“O educador se eterniza em cada ser que educa.” Em sintonia com essa afirmação do patrono da educação brasileira, Paulo Freire, pesquisadores da Universidade Federal de Juiz de Fora (UFJF) compartilham, na semana em que é comemorado o centenário do educador, quais são os legados deixados por ele. Reconhecido internacionalmente pela defesa da educação aliada à consciência crítica, Freire foi titulado, em 1995, professor doutor honoris causa da UFJF – o que une a universidade a demais instituições de ensino que condecoraram o trabalho do educador, tanto nacionais quanto internacionais, como Harvard, Cambridge e Oxford.
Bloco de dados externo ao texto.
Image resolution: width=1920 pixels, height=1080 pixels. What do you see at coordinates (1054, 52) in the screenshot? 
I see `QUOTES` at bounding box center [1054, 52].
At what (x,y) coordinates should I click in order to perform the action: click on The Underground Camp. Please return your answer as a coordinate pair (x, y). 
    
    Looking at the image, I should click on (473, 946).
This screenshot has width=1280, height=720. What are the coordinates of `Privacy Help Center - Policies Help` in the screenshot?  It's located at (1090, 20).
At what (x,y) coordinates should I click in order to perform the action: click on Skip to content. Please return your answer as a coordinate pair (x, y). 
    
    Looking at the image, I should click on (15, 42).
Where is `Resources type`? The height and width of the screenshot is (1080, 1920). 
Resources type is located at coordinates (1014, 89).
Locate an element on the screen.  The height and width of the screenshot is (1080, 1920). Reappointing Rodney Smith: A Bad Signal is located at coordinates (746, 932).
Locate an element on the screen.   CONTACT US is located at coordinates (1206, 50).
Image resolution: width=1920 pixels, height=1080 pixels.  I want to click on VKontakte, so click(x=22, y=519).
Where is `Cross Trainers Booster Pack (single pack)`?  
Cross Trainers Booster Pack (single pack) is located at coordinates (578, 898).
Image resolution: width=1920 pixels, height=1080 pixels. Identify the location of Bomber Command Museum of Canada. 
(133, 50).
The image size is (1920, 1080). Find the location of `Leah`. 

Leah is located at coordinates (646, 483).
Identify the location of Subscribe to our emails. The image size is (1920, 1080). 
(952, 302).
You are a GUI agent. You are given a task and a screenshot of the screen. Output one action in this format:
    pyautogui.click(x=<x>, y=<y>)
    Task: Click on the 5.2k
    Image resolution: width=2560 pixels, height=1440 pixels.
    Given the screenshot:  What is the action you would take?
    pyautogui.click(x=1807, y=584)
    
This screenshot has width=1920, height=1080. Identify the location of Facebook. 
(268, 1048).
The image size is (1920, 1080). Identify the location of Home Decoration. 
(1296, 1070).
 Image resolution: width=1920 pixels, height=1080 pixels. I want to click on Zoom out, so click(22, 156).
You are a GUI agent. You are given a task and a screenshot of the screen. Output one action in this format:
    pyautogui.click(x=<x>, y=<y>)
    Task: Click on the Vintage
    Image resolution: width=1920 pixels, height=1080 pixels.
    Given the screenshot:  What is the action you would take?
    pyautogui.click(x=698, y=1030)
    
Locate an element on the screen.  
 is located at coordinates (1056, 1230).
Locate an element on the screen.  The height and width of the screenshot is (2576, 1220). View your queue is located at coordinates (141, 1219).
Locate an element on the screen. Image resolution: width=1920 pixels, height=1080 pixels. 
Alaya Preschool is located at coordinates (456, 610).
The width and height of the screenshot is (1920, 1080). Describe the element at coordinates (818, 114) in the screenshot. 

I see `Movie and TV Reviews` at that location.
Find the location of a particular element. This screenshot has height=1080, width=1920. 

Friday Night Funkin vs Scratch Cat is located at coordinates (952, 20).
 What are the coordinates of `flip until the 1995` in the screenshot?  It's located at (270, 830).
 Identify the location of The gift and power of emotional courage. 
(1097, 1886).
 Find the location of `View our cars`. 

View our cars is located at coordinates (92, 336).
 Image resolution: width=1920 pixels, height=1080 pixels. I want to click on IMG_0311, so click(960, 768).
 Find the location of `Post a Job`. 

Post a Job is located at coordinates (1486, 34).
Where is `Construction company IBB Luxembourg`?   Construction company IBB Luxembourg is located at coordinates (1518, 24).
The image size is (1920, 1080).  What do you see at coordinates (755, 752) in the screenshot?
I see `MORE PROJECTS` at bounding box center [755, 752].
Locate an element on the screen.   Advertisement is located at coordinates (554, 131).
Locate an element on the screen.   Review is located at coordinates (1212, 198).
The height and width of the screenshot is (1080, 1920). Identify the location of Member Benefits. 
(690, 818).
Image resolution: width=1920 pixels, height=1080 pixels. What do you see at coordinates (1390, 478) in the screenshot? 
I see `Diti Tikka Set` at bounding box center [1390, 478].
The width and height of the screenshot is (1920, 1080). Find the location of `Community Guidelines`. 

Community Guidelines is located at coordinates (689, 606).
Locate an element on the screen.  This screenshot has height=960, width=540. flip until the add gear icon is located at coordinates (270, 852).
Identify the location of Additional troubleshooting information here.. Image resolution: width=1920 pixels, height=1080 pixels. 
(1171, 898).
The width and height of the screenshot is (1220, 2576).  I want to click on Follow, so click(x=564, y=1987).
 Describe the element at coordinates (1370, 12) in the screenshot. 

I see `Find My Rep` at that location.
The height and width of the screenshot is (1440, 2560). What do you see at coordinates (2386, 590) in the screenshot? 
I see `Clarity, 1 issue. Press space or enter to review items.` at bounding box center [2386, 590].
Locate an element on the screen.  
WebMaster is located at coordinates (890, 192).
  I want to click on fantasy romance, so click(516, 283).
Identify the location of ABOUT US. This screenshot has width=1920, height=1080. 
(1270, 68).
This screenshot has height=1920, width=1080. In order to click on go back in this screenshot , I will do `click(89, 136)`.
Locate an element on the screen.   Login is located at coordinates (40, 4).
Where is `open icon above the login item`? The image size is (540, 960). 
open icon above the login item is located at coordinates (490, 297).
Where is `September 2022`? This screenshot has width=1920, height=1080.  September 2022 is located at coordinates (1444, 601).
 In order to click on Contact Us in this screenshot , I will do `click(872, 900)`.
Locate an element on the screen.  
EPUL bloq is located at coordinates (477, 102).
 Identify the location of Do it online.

Compromisso da educação com a justiça social
“Entendo que um dos principais legados de Paulo Freire está no modo como ele reafirma o compromisso da educação com a justiça social, ao pensar uma educação que não seja para os oprimidos e as oprimidas, mas com os oprimidos e as oprimidas”, define o professor Alexandre Cadilhe, da Faculdade de Educação (Faced) da UFJF, e coordenador do grupo de pesquisa “Linguística Aplicada, Educação e Direitos Humanos”.
“A educação proposta por Freire leva em consideração o processo de conscientização e defende a participação ativa dos estudantes. Isso significa uma mudança de paradigma na educação, que sai de um teor conteudista, transmissor, para uma educação dialógica – ou seja, um espaço em que os conteúdos não são colocados de lado, mas sim colocados em relação, para que, dessa forma, ocorra uma mobilização significativa na sala de aula e em outros espaços educativos.” O professor ainda destaca que, em outubro, a Faced realizará uma série de ações em celebração ao centenário de Freire, iniciando o período temático com a aula inaugural do Programa de Pós-Graduação em Educação.
A defesa da dignidade humana
“Paulo Freire nos legou uma pedagogia e uma filosofia que, a meu ver, apoiam-se em uma fé: a inabalável fé no ser humano, fé no poder que o ser humano tem para revolucionar as realidades”, determina a professora de Filosofia, Rita de Cassia Pimenta, também vinculada à Faculdade de Educação da UFJF. “Paulo Freire é o educador e filósofo da conscientização. Acredito, fortemente, que esta conscientização exige que nos voltemos de modo sério, curioso e diligente para o ato de estudar, considerado, por ele, um dever revolucionário.” De acordo com a professora, revolucionar, segundo Freire, é o oposto de silenciar. Na educação, por exemplo, seria o equivalente dos estudantes participarem ativamente do seu próprio processo pedagógico, em vez de permanecerem consumidores passivos de conteúdos.
“Paulo Freire é o educador e filósofo da conscientização”
“Freire me emociona profundamente e me faz seguir, porque sua pedagogia e sua filosofia anunciam, em todas as suas defesas, a dignidade humana”, prossegue Rita. “Ele nos legou uma pedagogia e uma filosofia comprometidas em refletir e agir tendo em vista as seguintes perguntas: ‘que tipo de ser humano quero formar e educar?’ e ‘para que tipo de sociedade?’. Responder a estas perguntas requer um ethos inconformado com as injustiças sociais, com a desigualdade, com a miséria, com a fome.”
Não basta entender o mundo; é necessário transformá-lo
“Ainda que Paulo Freire seja mais intensamente associado ao campo da educação, seu legado transcende a essa área específica. Quando o livro ‘Pedagogia do Oprimido’ foi escrito no exílio chileno, também vivíamos um período violento da história brasileira. Mesmo assim, Freire escreveu uma obra que trata da liberdade, da amorosidade, da indignação, da raiva justa, do inédito viável, da fé na humanidade, da colaboração, da humildade, do diálogo, da síntese cultura, da revolução. No tempo presente, é importante, portanto, destacarmos o entendimento freiriano que a história se faz em um processo contínuo de construção”, contextualiza a professora Mariana Cassab, da Faced, coordenadora do Grupo de Pesquisa, Práticas e Estudos da Educação de Jovens e Adultos.
“Como seres inconclusos, Paulo Freire assevera que somos seres históricos e políticos”
“Como seres inconclusos, Paulo Freire assevera que somos seres históricos e políticos, implicados com o mundo no seu perpétuo fazer, afinal, em seus termos, ‘o mundo não é. O mundo está sendo’.” Mariana avalia que conhecer o trabalho de Freire implica em rejeitar leituras “ingênuas, fatalistas ou mágicas da realidade e da história”, bem como em estabelecer um compromisso de transformação das injustiças sociais. “No contexto do trabalho desenvolvido pela universidade, nas suas ações constitutivas de ensino, pesquisa e extensão, a premissa freiriana de que não basta entender o mundo, é igualmente necessário implicar-se em sua transformação, é um legado precioso que não devemos prescindir em nossa práxis universitária.”